**Your instructions**: Only the text belongs in the copy: retype each record exactly as it appears.

**Extracted information**:
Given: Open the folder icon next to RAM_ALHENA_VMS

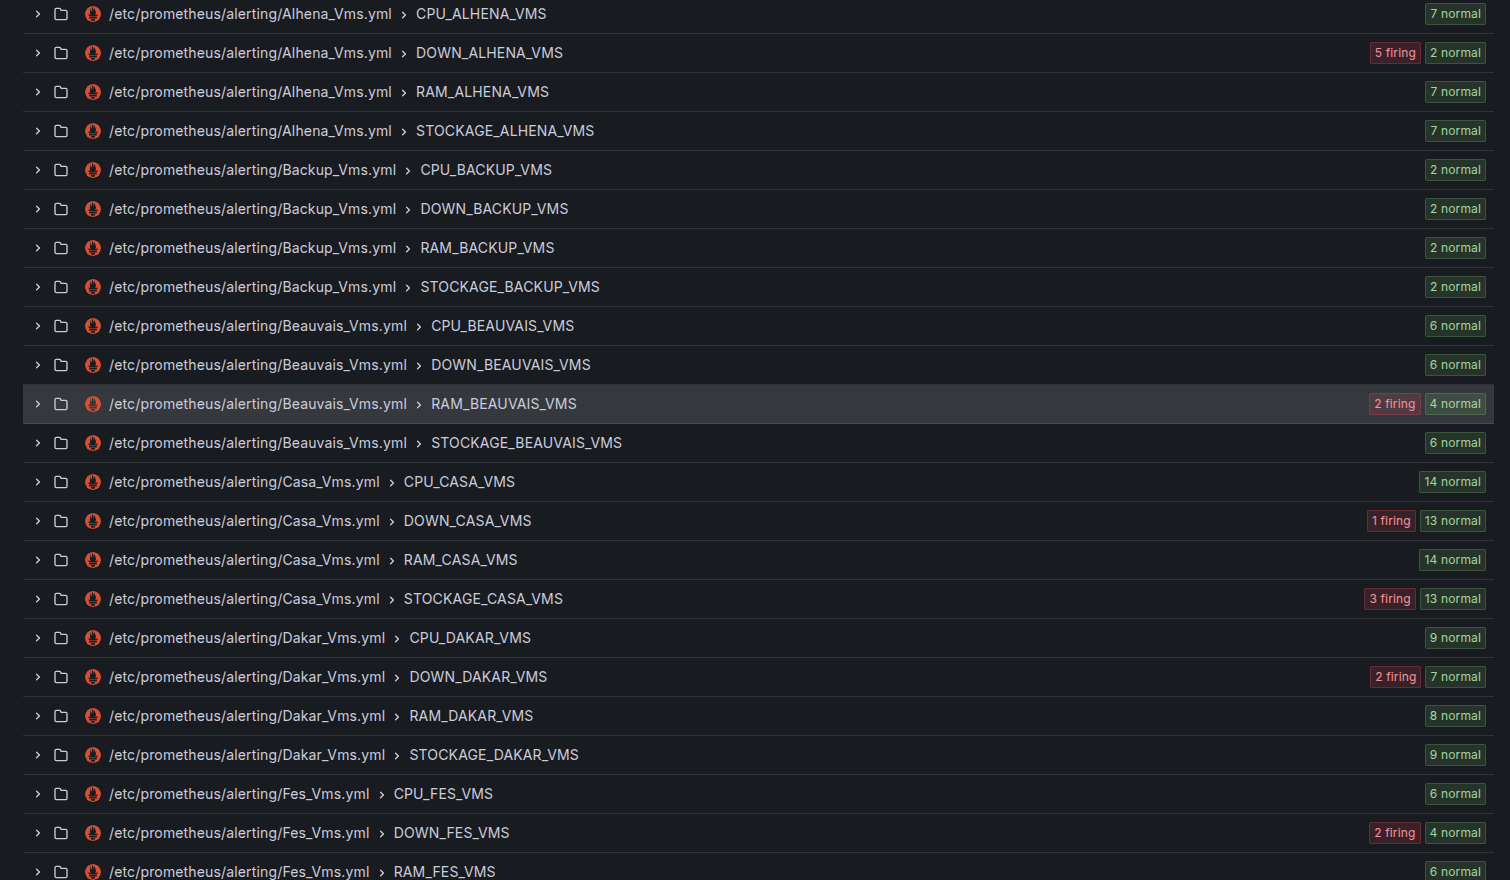Looking at the screenshot, I should [60, 91].
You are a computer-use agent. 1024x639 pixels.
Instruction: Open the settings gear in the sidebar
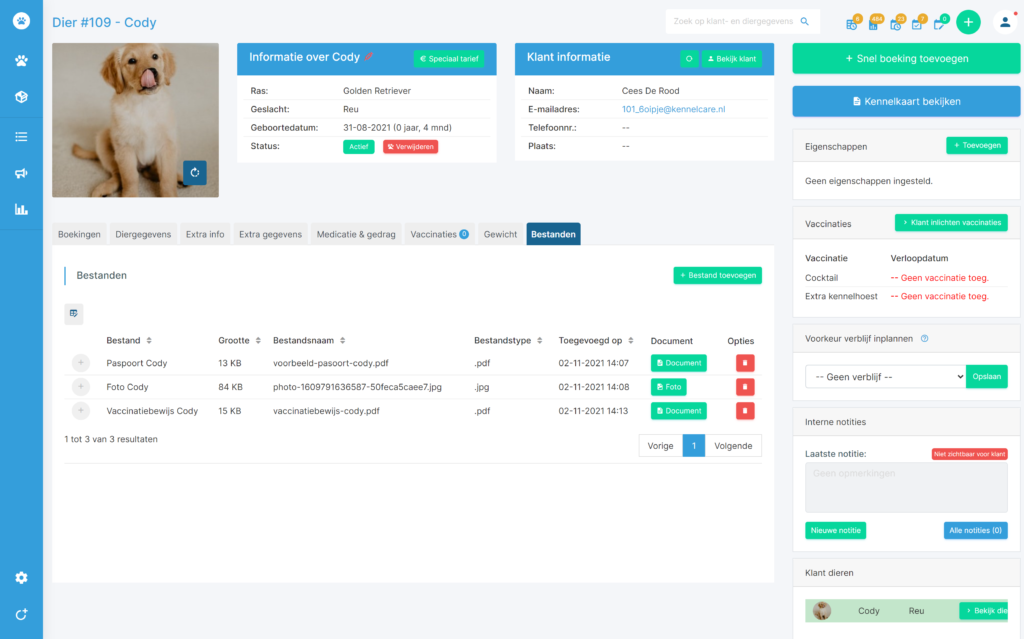[x=21, y=577]
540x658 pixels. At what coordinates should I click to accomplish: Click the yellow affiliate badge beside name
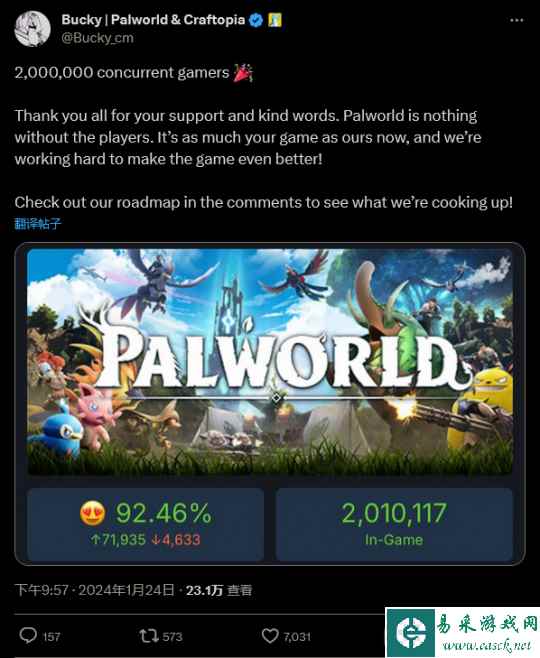(275, 20)
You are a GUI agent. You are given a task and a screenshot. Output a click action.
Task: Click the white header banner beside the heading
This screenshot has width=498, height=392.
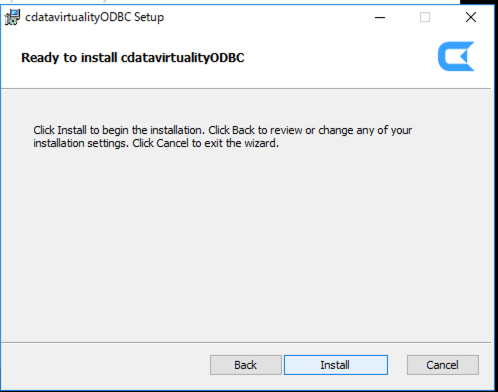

**Response area**:
Given: Open the folder icon next to RAM_ALHENA_VMS

Looking at the screenshot, I should [60, 91].
You are a computer-use agent. 1024x639 pixels.
Instruction: Open the settings gear in the sidebar
[x=21, y=577]
540x658 pixels. At what coordinates should I click to accomplish: Click the yellow affiliate badge beside name
(275, 20)
You are a GUI agent. You are given a task and a screenshot. Output a click action.
Task: Click the white header banner beside the heading
This screenshot has width=498, height=392.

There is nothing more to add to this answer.